__WORK TASK__
Would you please return only the lines from the one with "Task: Open the Belantis horse entry" through the last line of the records below, leaving the pictures out?

[TASK MATERIAL — start]

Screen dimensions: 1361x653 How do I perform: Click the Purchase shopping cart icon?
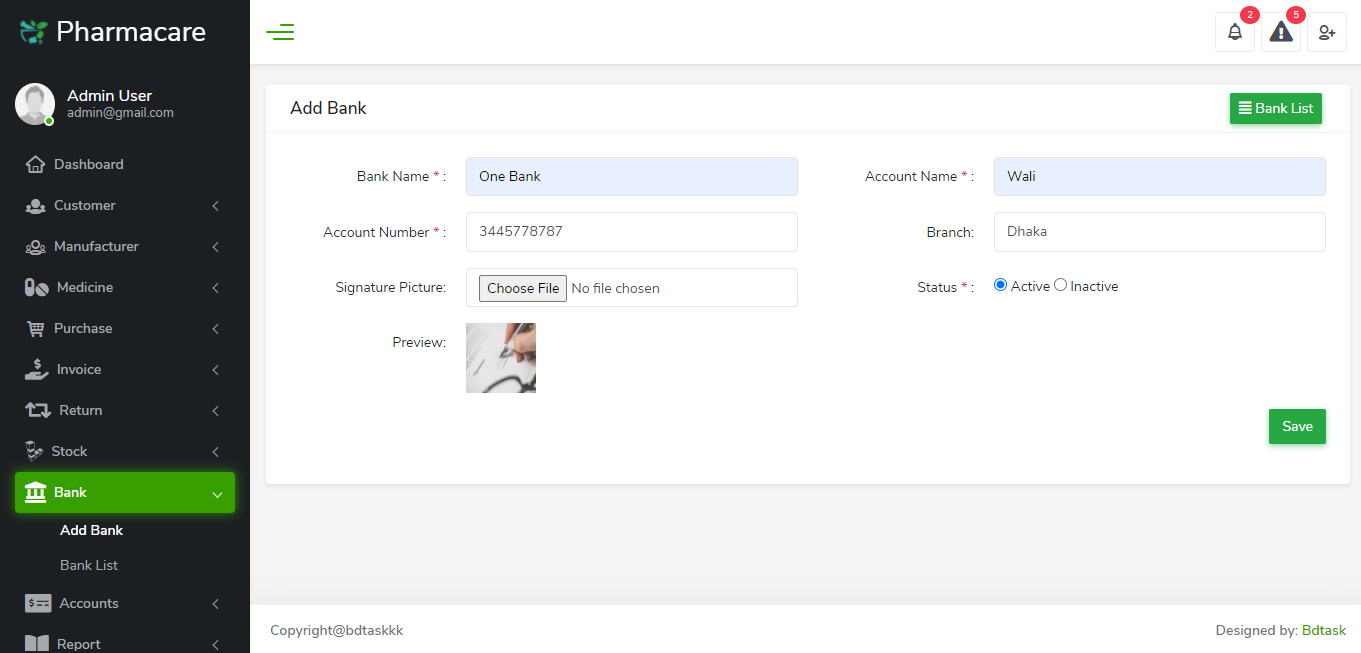36,328
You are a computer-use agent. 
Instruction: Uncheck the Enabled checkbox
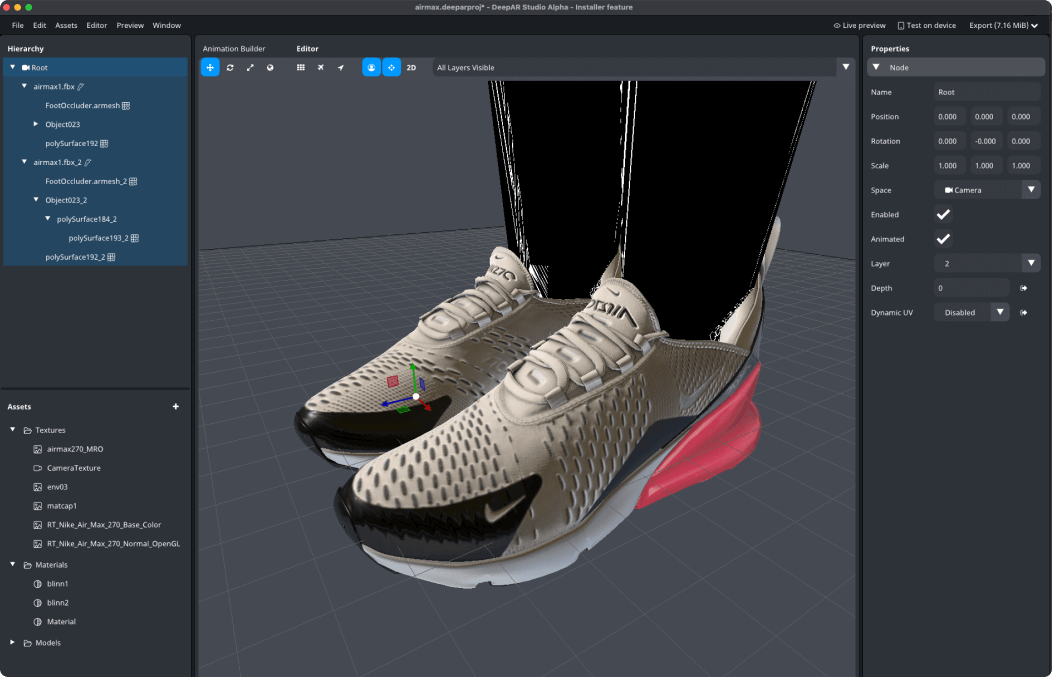(943, 214)
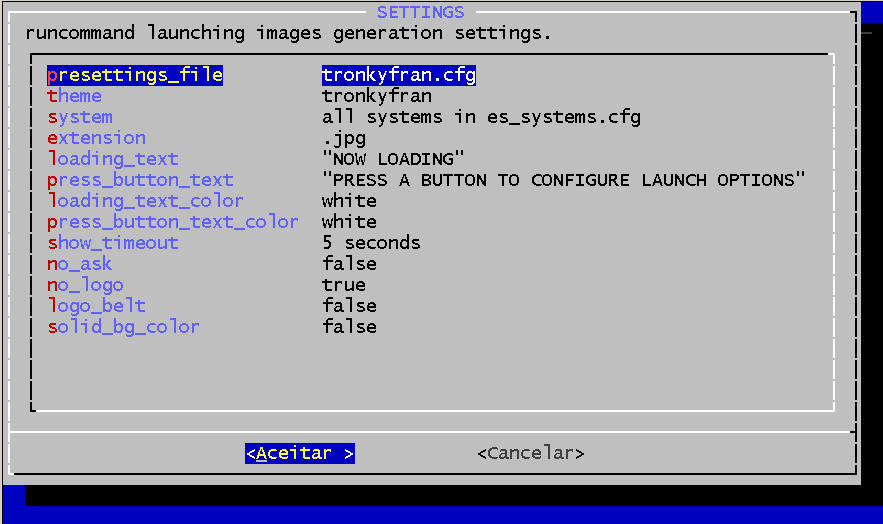This screenshot has height=524, width=883.
Task: Toggle the no_logo option
Action: (86, 285)
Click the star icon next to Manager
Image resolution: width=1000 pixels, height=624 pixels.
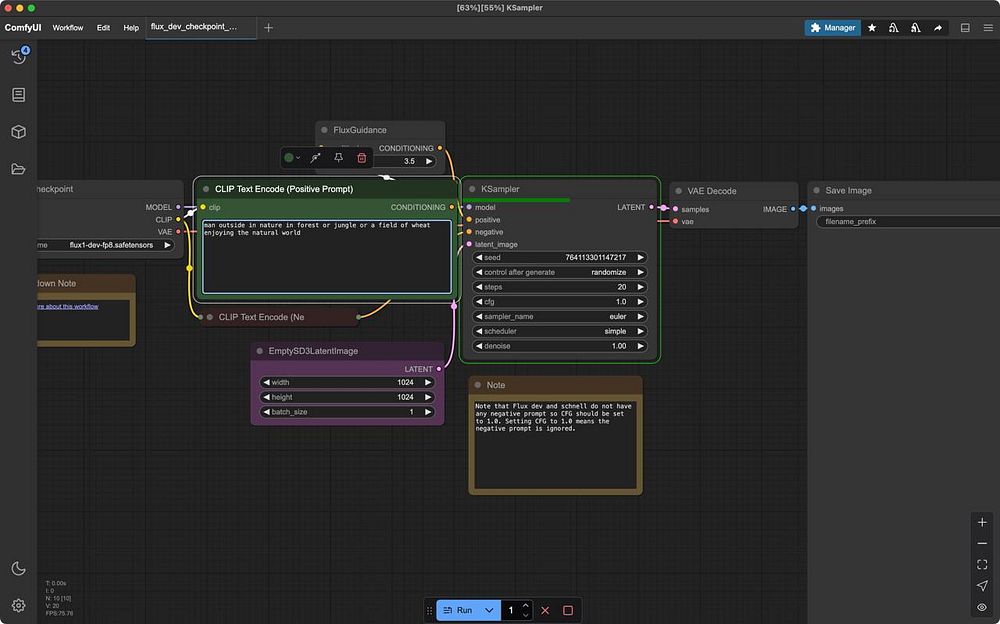(x=872, y=28)
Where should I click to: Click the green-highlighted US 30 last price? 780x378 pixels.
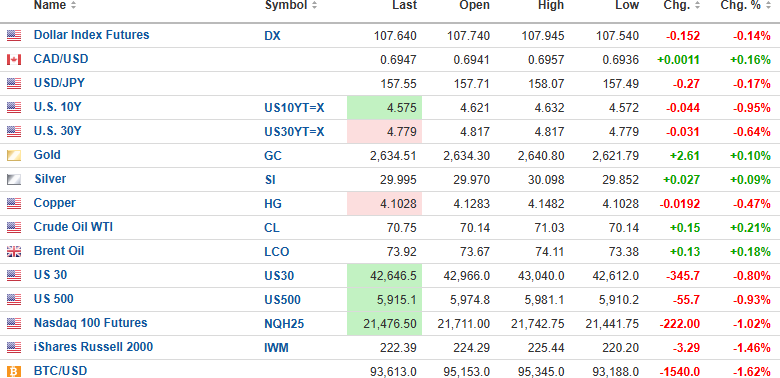[385, 276]
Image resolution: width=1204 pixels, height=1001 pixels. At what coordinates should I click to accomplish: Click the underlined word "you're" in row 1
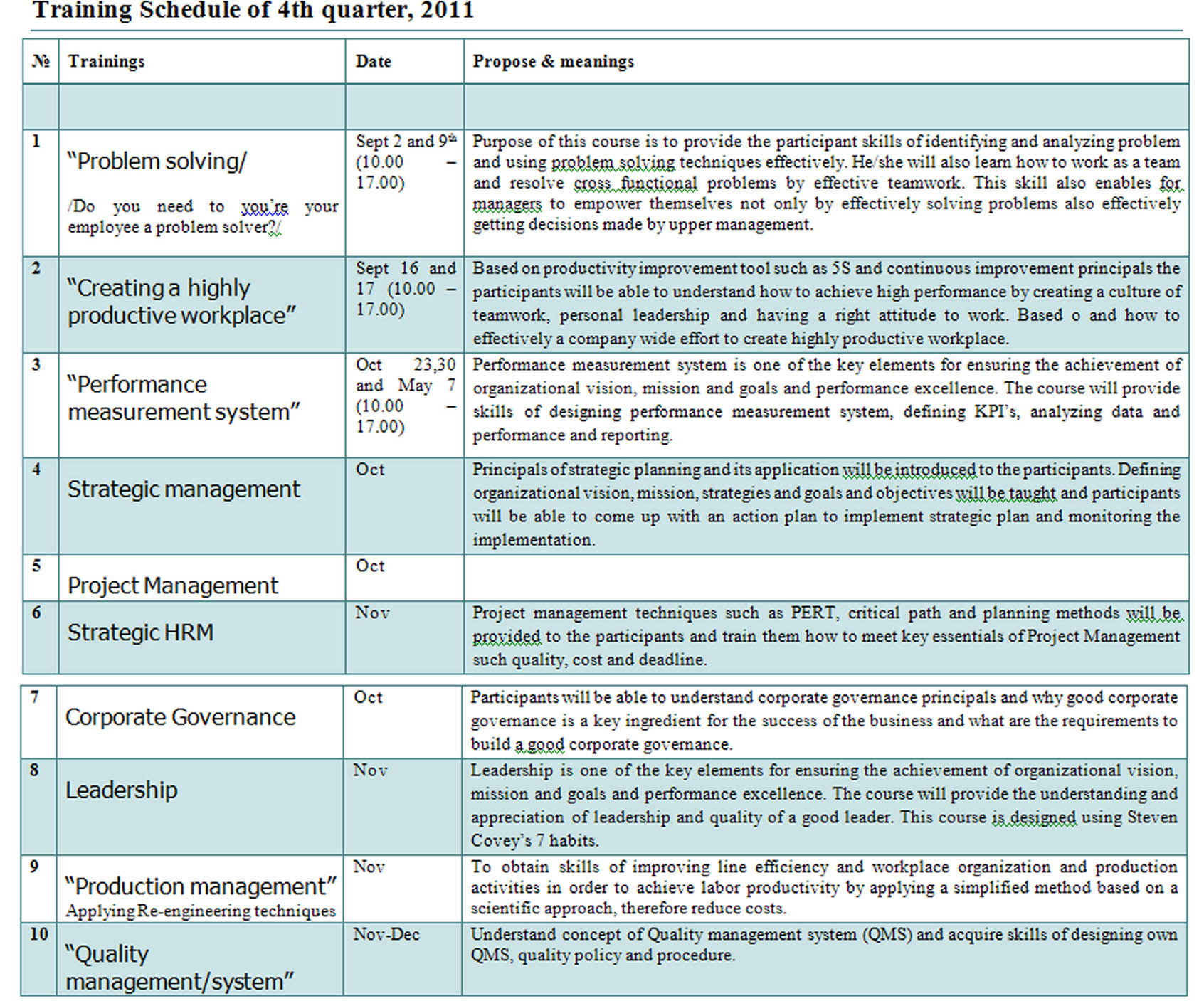(x=264, y=207)
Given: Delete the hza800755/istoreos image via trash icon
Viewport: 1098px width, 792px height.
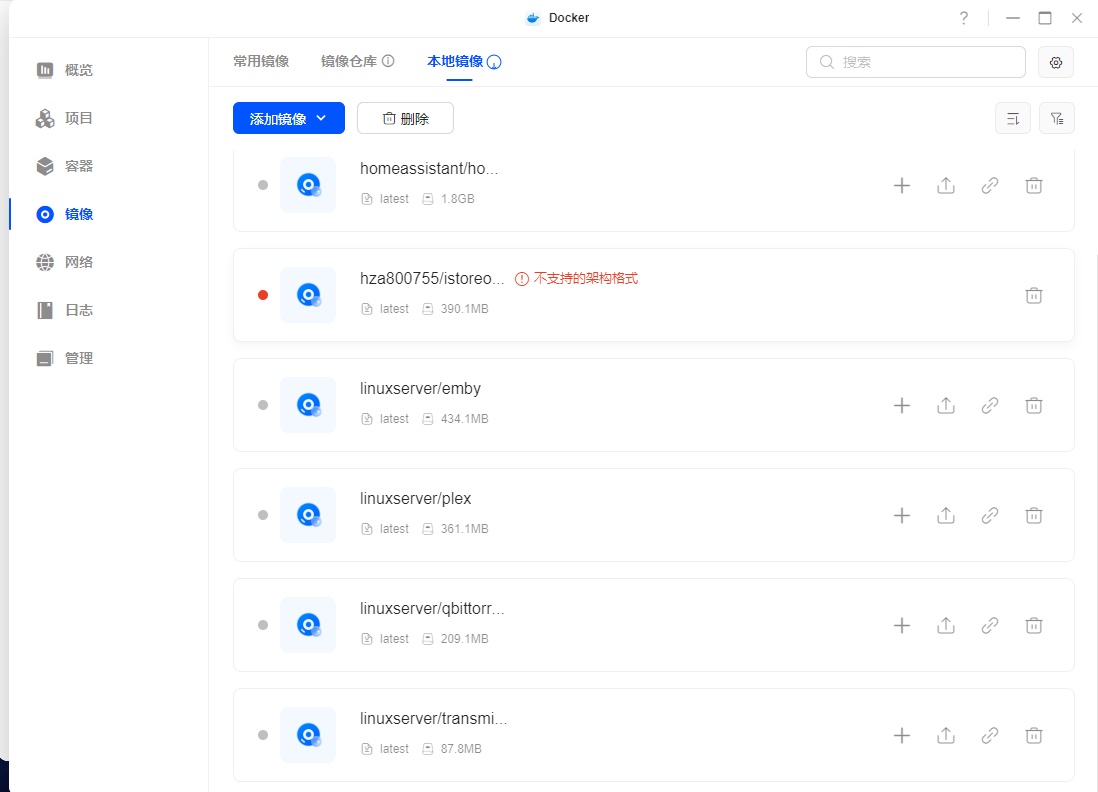Looking at the screenshot, I should [1034, 295].
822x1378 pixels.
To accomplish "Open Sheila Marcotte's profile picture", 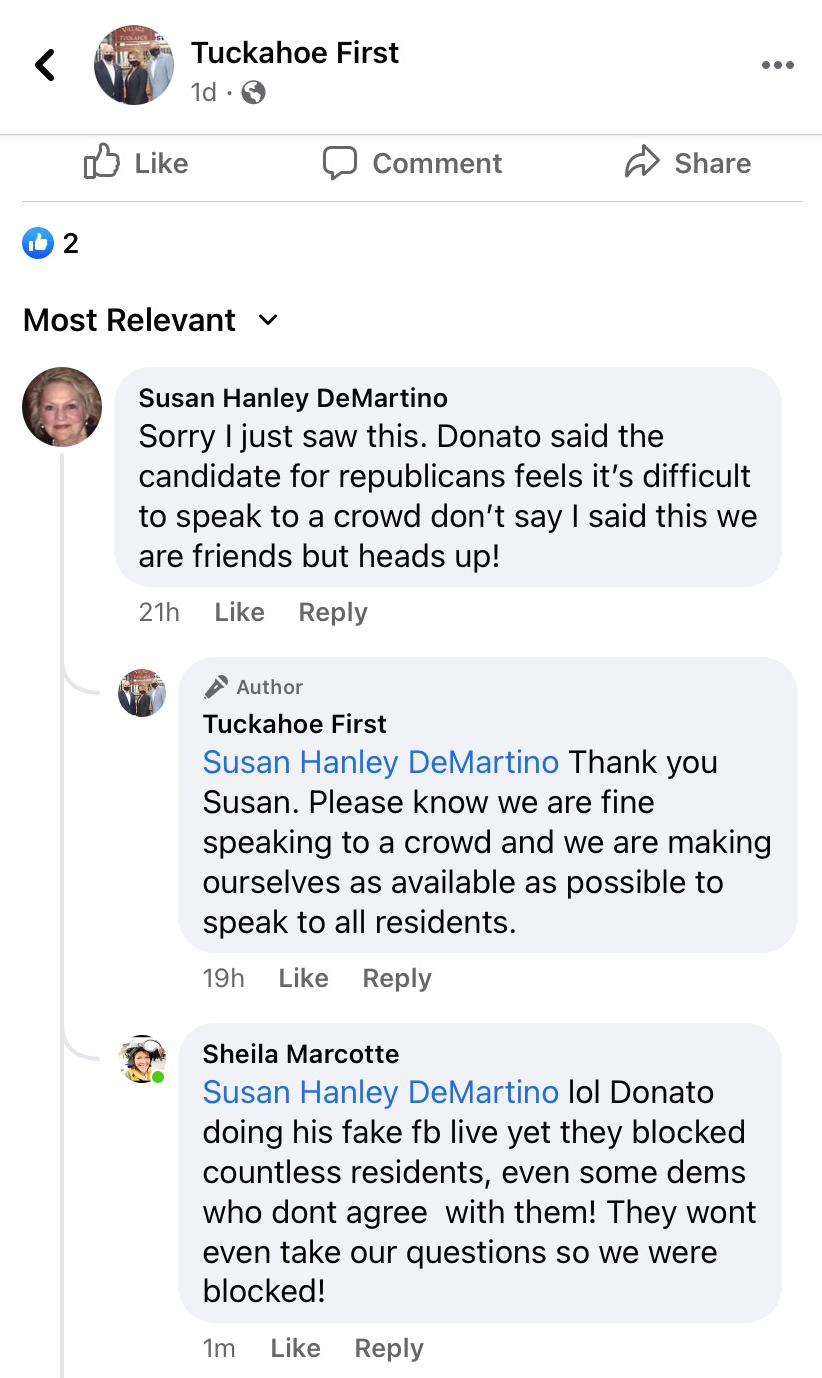I will tap(142, 1059).
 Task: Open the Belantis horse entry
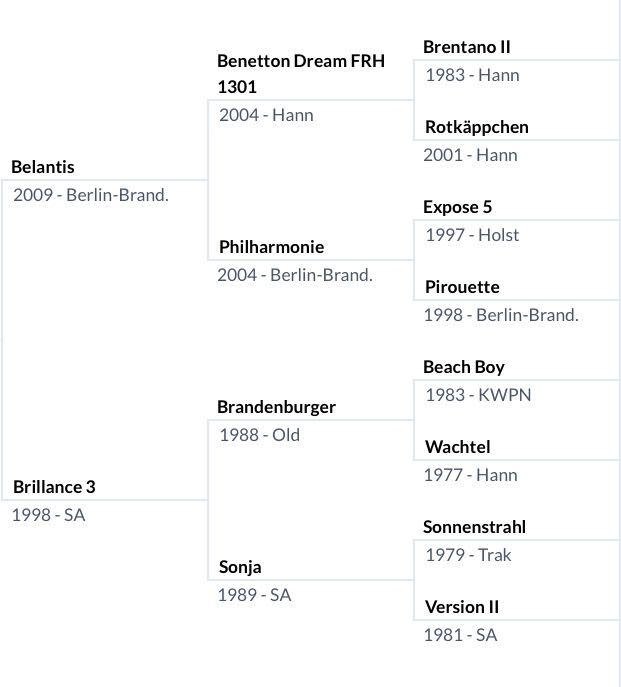[x=43, y=167]
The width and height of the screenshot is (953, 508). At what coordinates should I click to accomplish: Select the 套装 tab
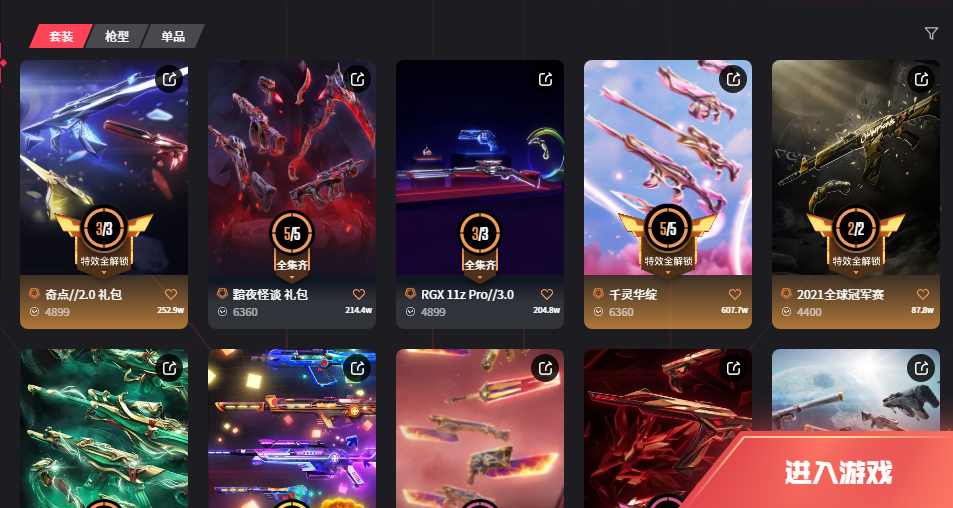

[TASK MATERIAL — finish]

__EXERCISE ANSWER__
 Task: Open the Belantis horse entry
[x=43, y=167]
The width and height of the screenshot is (953, 508). At what coordinates should I click to accomplish: Select the 套装 tab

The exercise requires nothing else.